- **DOCUMENT PASSAGE**
Does it have to care to be mindedness?
To have mindedness, I mean, yes, I.
[01:15:35] Speaker A: Think it does have to care.
And that what you just described, is that a way to test principles? Yeah. Is that a way to develop better autonomous cars or whatever? Probably.
But is that going to then generate a mind like us? I'm skeptical.
What would it take? You know, so is my position a priori that there are no such things as artificial mines? I don't want to go that far, but I think there is something to be said about our evolutionary lineage and the things that we have been selected for over billions of years and the kind of care that arises from that. And again, I'm using care loosely. I'm not saying the kind of care that one has for their child. I care about my hunger. I care about where my arm is. I care about being in the world, as phenomenologists say. I don't think that these machines have worlds.
[01:16:34] Speaker C: What if they use. What if they use manifolds? So hypothesis three is that mind is based on low dimensional neural dynamics. And as you alluded to, I started talking about the dynamics in hypothesis two, which I should. Which I bled them into each other. But this is all about manifolds. And you describe manifolds a lot, and a lot of the work that's being done using manifolds. And so you're all in on manifolds?
[01:16:59] Speaker A: Yep, I think manifolds.
I'm starting to think that there's a sort of kind of cool geometry about the brain's structure and about the way we do things. And I use that quite loosely. I think topography is a great way. I've been knee deep in fractal analysis concepts and stuff for a long time now.
And so what is it that's kind of common and appealing to me about these things? Well, it's because these are ways of finding what is really important in the clouds of data.
I don't think that more and more accumulation of data, more and more recording. I don't think principles of organization or explanations for various intelligent actions are going to just fall out of that. I think we need to have principles to, dare I say, decode the data. I'm always very careful to use computational speaker. That's just my background. But from that perspective, clearly, I mean, the whole brain is always active all the time.
I would hope that people are long past the idea that we use 10%.
[01:18:11] Speaker C: Of our brain, you and I do, but that's okay. Yeah.

- **RAW DATA**
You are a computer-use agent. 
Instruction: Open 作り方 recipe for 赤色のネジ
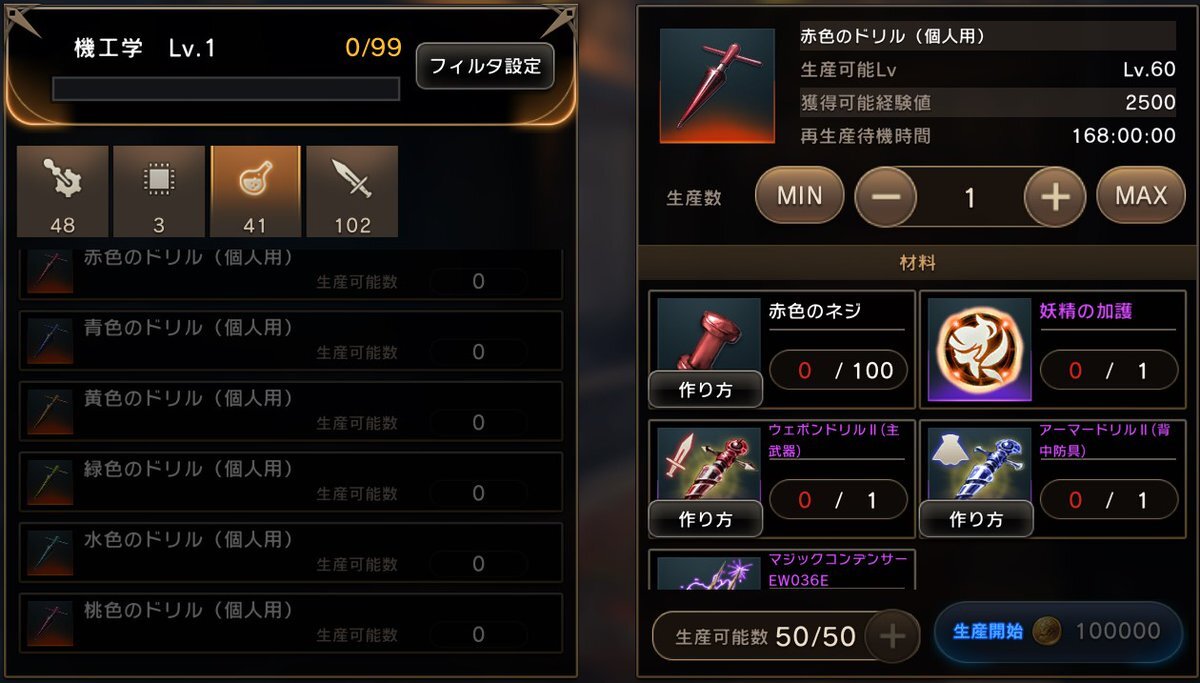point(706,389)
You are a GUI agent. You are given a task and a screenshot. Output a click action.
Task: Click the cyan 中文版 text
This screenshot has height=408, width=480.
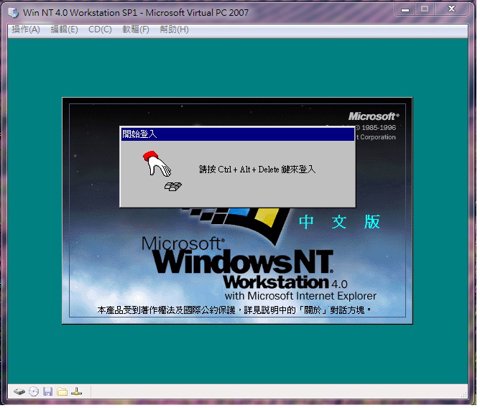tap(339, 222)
==
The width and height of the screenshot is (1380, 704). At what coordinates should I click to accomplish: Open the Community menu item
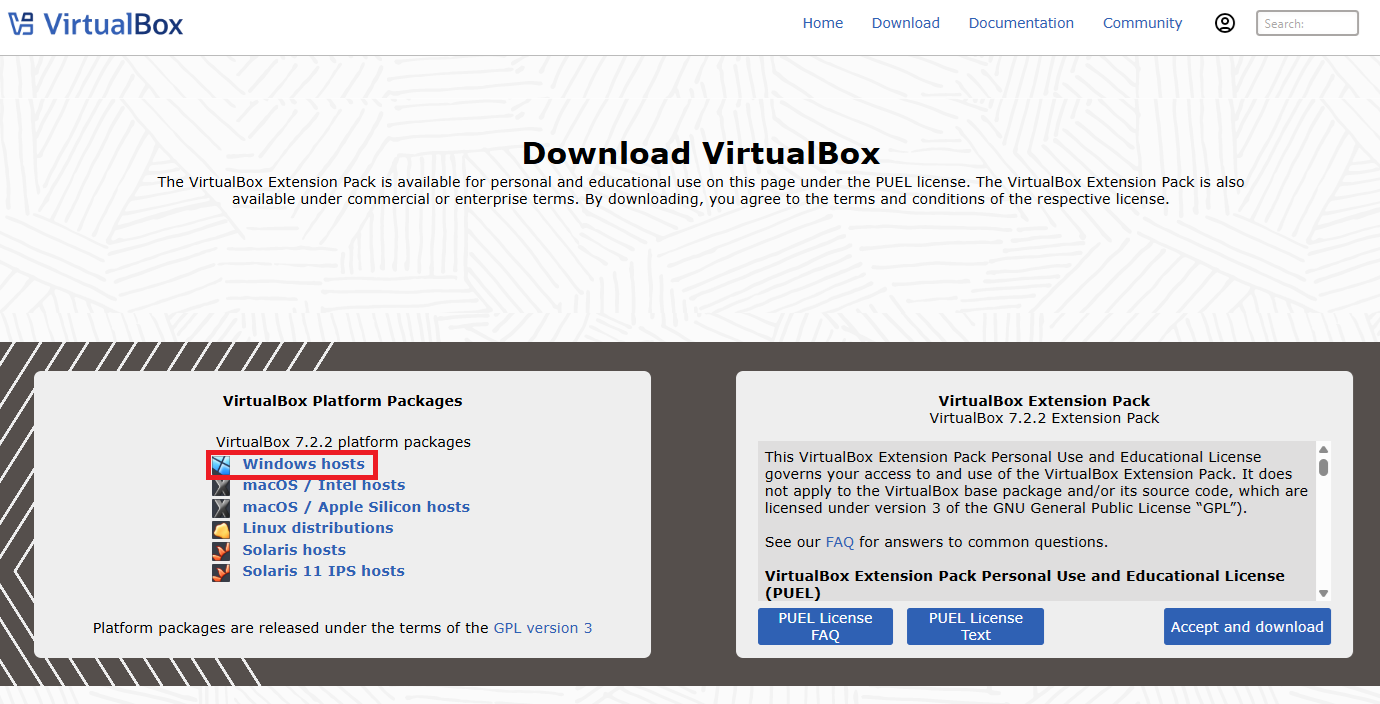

- **YOUR ASSIGNMENT**
In the conversation transcript, what does hypothesis three say mind is based on?

- **SOLUTION TO THIS PROBLEM**
Low dimensional neural dynamics.